== TEXT SEGMENT ==
════════════════════
Think smoking marijuana is harmless? Think again. Chronic users of the drug often find themselves lacking motivation. Some even seem depressed or have other signs of mental illness. But does chronic marijuana use lead to psychiatric problems? Or do people suffering from mental illness use marijuana to self-medicate? While this drug was becoming increasingly popular with young people in the 1990s, researchers were busy trying to figure out if marijuana was a cause or an effect of psychiatric problems. And their work seems to have paid off. Research now indicates that marijuana use increases the risk of depression, as well as schizophrenia. But at the same time, depressed people do not use marijuana more often than their non-depressed counterparts.

In an Australian study, researchers interviewed 1,600 14- and 15-year-olds, then again seven years later. Participants filled out a questionnaire, reporting on their use of marijuana and symptoms of depression or anxiety. A surprising 60% of the participants had used marijuana by the time they were 20. The researchers found that the young women who had used marijuana weekly as teenagers were twice as likely to have depression as a young adult than women who did not use the drug. Daily use as a teenager was associated with four times the risk of depression for young women.

Also, among the young adults, women who used marijuana daily were five times more likely to experience depression and anxiety than those who did not use the drug. However, the researchers found no relationship between teenage depression and anxiety and later use of marijuana. This refutes the idea that youths suffering from depression turn to marijuana as a way of self-medicating.

Another study involved close to 2,000 participants in the Baltimore area who were interviewed in 1980 and then again between 1994 and 1996. The researchers assessed the participants for signs of marijuana abuse and symptoms of depression. Researchers defined abusers of marijuana as people for whom the drug caused social problems, such as inability to perform at work. The results showed people who initially did not have depressive symptoms but abused marijuana were more than four times as likely to have depressive symptoms at the follow-up date than those who did not abuse marijuana. The depressive symptoms associated with earlier marijuana abuse included suicidal thoughts and a feeling of boredom. As in the Australian study, participants with depressive symptoms at the start of the study were not more likely to abuse marijuana later on than participants without such symptoms.

Marijuana use has also been linked to schizophrenia. In a study of 50,000 Swedish military draftees, the use of marijuana during adolescence was associated with a 30% increase in risk of developing schizophrenia. The study also showed a higher risk of schizophrenia with more frequent marijuana use. The researchers of this study found these results were independent of personality traits and the use of other drugs.
════════════════════
== SUPPLIED INFORMATION ==

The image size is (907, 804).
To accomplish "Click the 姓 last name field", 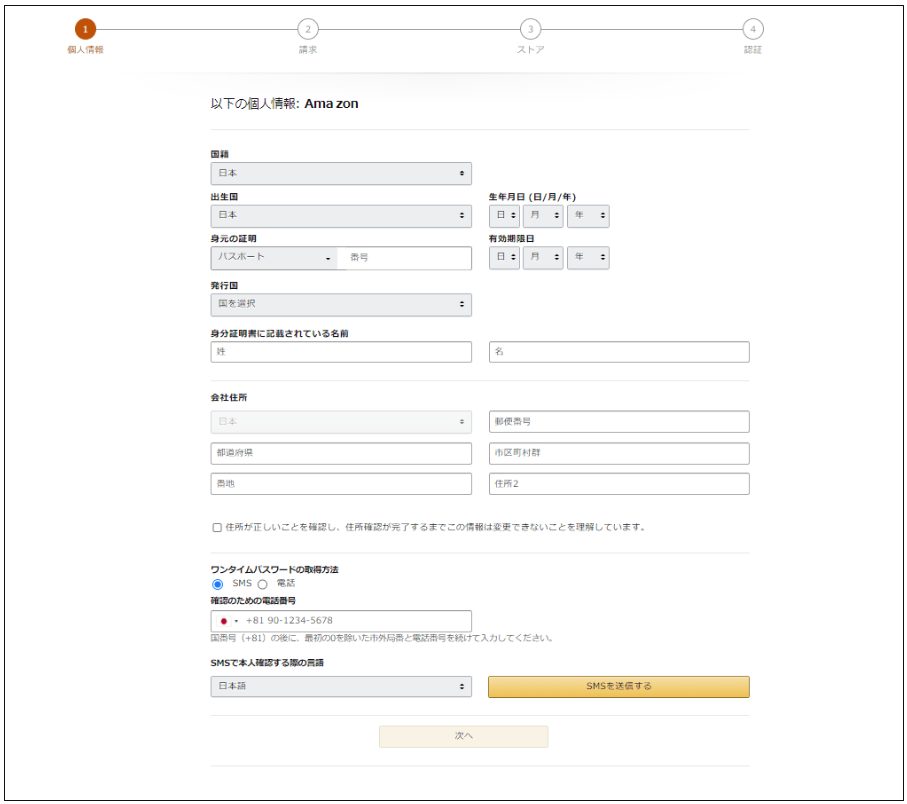I will click(x=340, y=352).
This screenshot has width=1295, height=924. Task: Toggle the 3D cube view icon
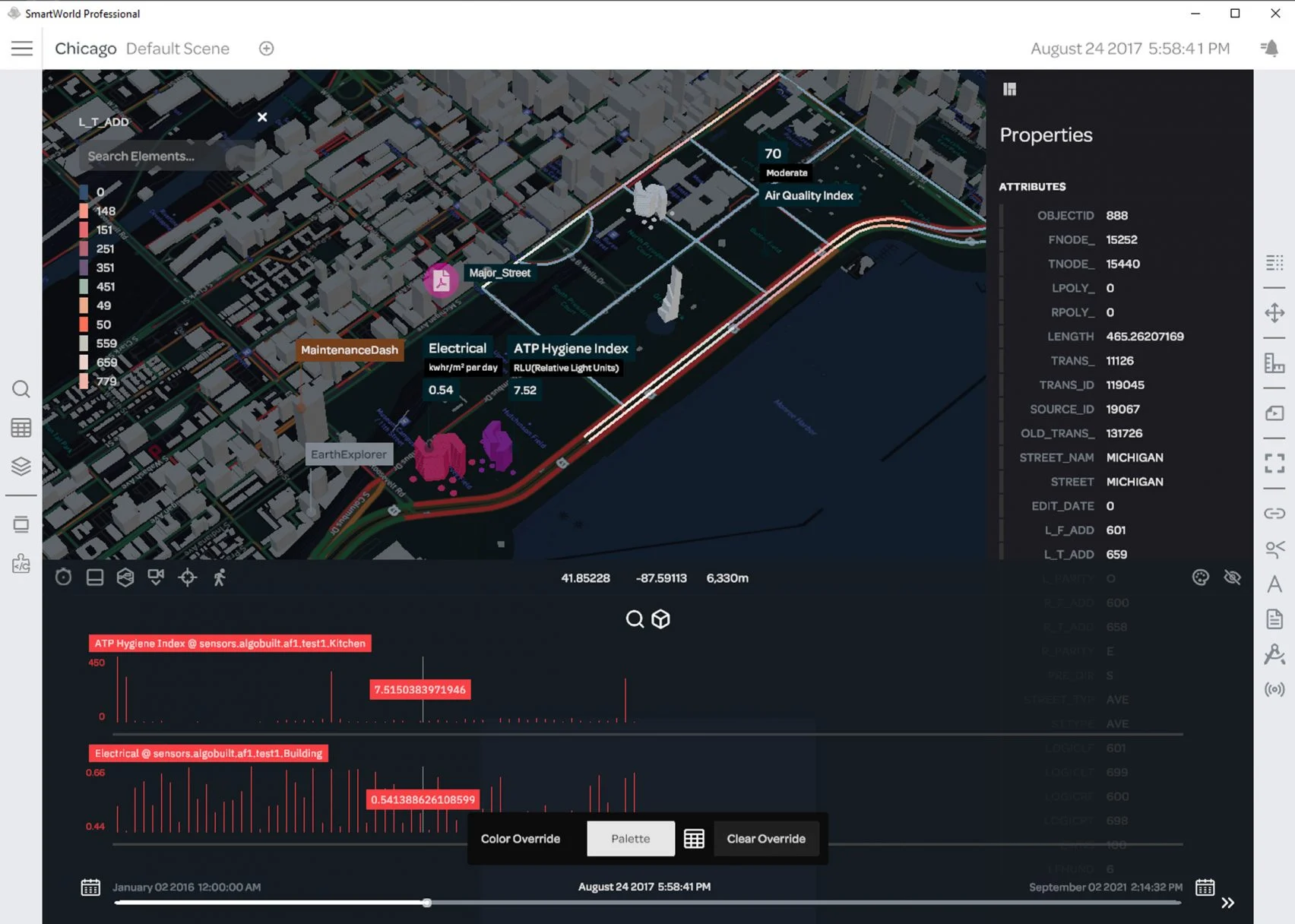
════════════════════
== ABOUT THIS TASK ==
Set down the passage above on marijuana and mental illness word for word, from "Marijuana use has" up to and including "of other drugs.".

== ANSWER FOR THIS EXERCISE ==
Marijuana use has also been linked to schizophrenia. In a study of 50,000 Swedish military draftees, the use of marijuana during adolescence was associated with a 30% increase in risk of developing schizophrenia. The study also showed a higher risk of schizophrenia with more frequent marijuana use. The researchers of this study found these results were independent of personality traits and the use of other drugs.